— Your objective —
Number of lines with the string "Locate" in the entries below: report it, and nothing besides.

[Saved entries]
=== Begin Enclosure ===
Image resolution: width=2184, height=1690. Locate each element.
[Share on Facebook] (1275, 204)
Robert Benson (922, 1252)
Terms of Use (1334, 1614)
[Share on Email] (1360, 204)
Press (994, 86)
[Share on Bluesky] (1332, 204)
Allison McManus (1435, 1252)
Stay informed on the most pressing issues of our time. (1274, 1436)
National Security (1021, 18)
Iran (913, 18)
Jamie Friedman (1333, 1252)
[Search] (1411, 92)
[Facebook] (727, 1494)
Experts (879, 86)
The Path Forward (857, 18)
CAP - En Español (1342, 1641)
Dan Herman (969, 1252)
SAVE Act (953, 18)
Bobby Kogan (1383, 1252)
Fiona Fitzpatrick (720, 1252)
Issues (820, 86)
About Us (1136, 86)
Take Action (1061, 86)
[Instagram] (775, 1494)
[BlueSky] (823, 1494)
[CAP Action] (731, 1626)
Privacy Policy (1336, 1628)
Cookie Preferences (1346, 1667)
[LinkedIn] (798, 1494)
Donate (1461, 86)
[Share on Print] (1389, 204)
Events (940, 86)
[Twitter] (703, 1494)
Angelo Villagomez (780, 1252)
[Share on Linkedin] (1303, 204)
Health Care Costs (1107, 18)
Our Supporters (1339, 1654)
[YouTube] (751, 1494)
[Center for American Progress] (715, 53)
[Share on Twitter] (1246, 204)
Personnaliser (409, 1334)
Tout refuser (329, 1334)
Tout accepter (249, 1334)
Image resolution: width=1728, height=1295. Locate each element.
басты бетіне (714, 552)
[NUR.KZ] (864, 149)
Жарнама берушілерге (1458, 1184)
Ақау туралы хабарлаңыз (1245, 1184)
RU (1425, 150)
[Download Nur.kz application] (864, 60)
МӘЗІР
=== End Enclosure ===
— Answer box —
2